### [SELECTED TEXT]

You have to give those wacky folks who run People for the Ethical Treatment of Animals (PETA) credit for their ability to attract media attention (see, even I'm doing it). Their latest stunt is a letter to Virginia's governor asking to rent a closed down prison as a chicken empathy museum. I can't say it any better than PETA's press release, so here goes:
Roanoke, Va. -- This morning, PETA sent a letter to Virginia Gov. Timothy Kaine offering to rent the Botetourt Correctional Center building, which is slated to close because of budget concerns, and turn it into America's first chicken empathy museum.
The museum could feature exhibits that include video footage from research conducted at Bristol University in the U.K.--research that showed how chickens are intelligent animals with mental abilities comparable to cats, dogs, and even primates. It could also feature a restaurant that would serve heart-friendly and delicious faux-chicken drumsticks and chickenless pot pie and a gift shop that could provide free plush chickens for kids, with tags reading, "I Am Not a Nugget!" The museum would feature interactive displays, including one in which visitors have weighted backpacks strapped to their backs to simulate how large chickens' upper bodies can grow in proportion to their legs. The museum would also provide area residents with much-needed jobs.

### [EXERCISE TASK 1]
In the chicken museum text, copy out the words beginning at "You have to" and ending after "first chicken empathy museum.", replacing "chicken empathy museum" with "poultry empathy museum".
### [EXERCISE TASK 2]
Does the chicken museum text support each statement below? Answer yes or no for each, quoting the deciding words. (a) PETA's letter went to Virginia Gov. Timothy Kaine. (b) The research on chicken intelligence was conducted at Oxford University. (c) The gift shop would sell plush chickens to kids.
Base your work only on the text above.

### [RECORDED INFORMATION]
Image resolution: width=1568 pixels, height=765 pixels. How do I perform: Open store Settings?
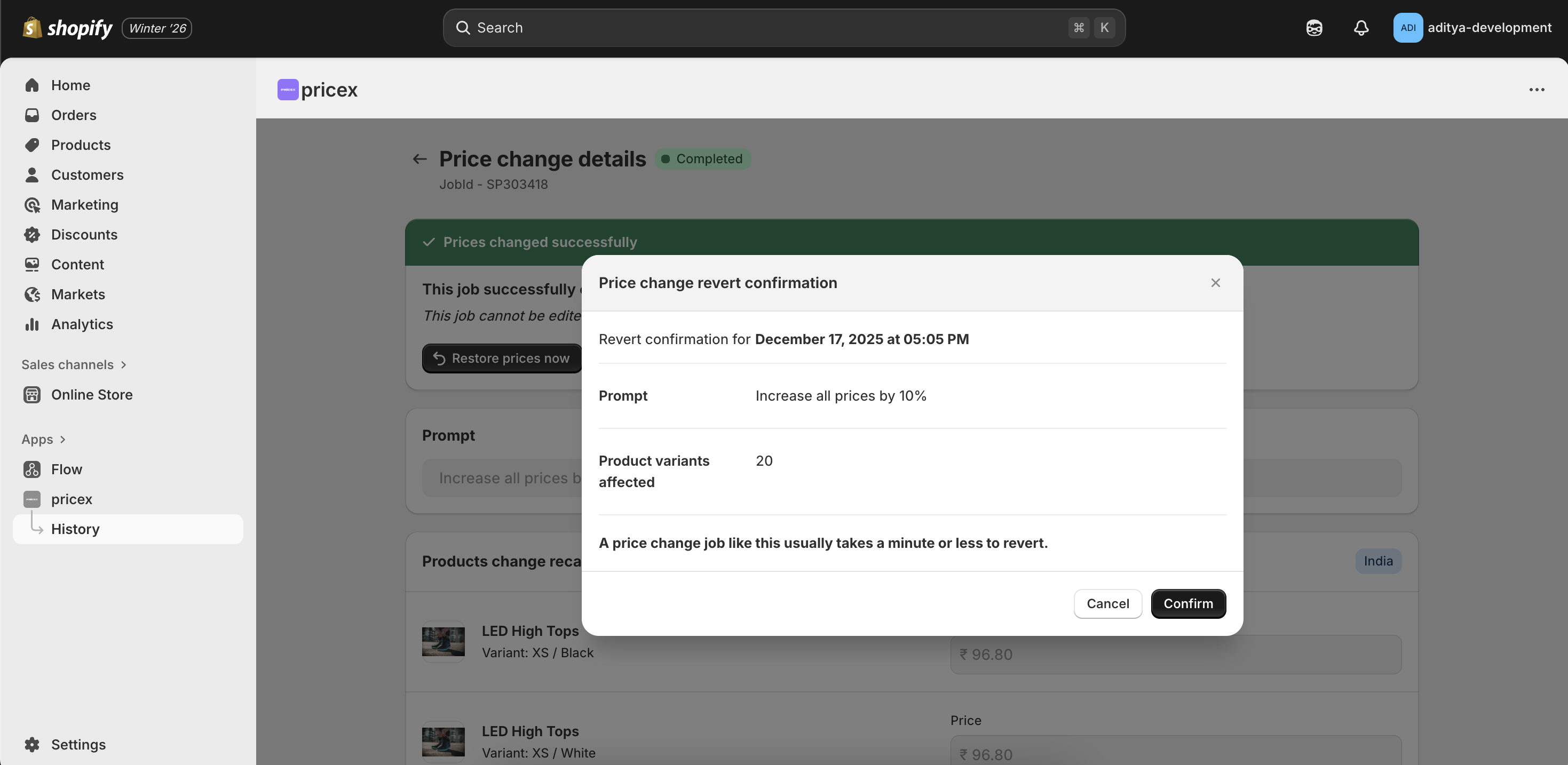point(78,744)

### [RESPONSE 1]
You have to give those wacky folks who run People for the Ethical Treatment of Animals (PETA) credit for their ability to attract media attention (see, even I'm doing it). Their latest stunt is a letter to Virginia's governor asking to rent a closed down prison as a poultry empathy museum. I can't say it any better than PETA's press release, so here goes:
Roanoke, Va. -- This morning, PETA sent a letter to Virginia Gov. Timothy Kaine offering to rent the Botetourt Correctional Center building, which is slated to close because of budget concerns, and turn it into America's first poultry empathy museum.

### [RESPONSE 2]
(a) Yes: "PETA sent a letter to Virginia Gov. Timothy Kaine"
(b) No: "research conducted at Bristol University in the U.K."
(c) No: "a gift shop that could provide free plush chickens for kids"